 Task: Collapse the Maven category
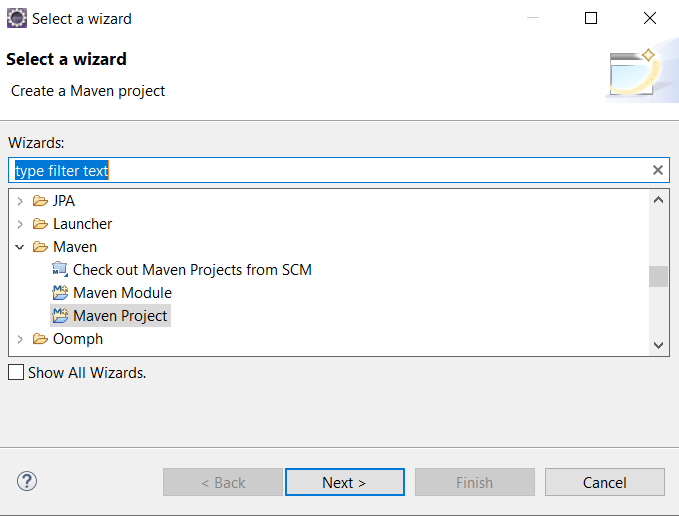coord(19,247)
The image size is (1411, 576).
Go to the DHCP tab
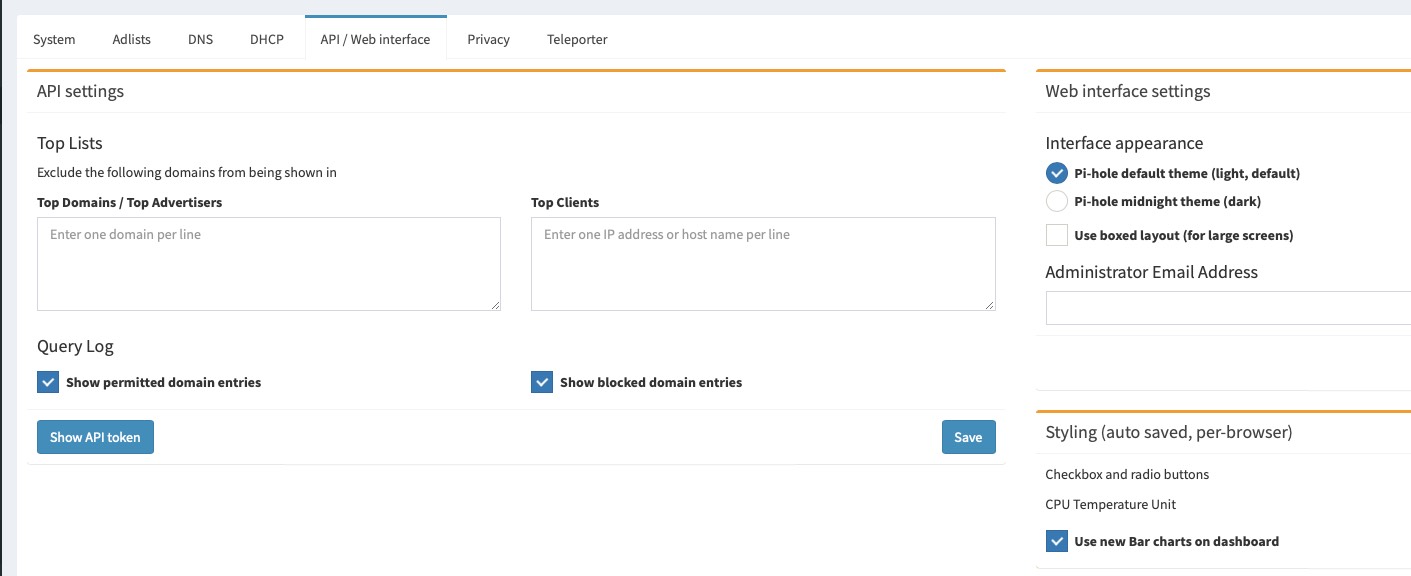(267, 40)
══════════════════════════════
• **Exercise**
The output should consist of the records above, reproduced exactly, without pictures.

• **Task result**
 Task: Collapse the Maven category
coord(19,247)
The image size is (1411, 576).
Go to the DHCP tab
(267, 40)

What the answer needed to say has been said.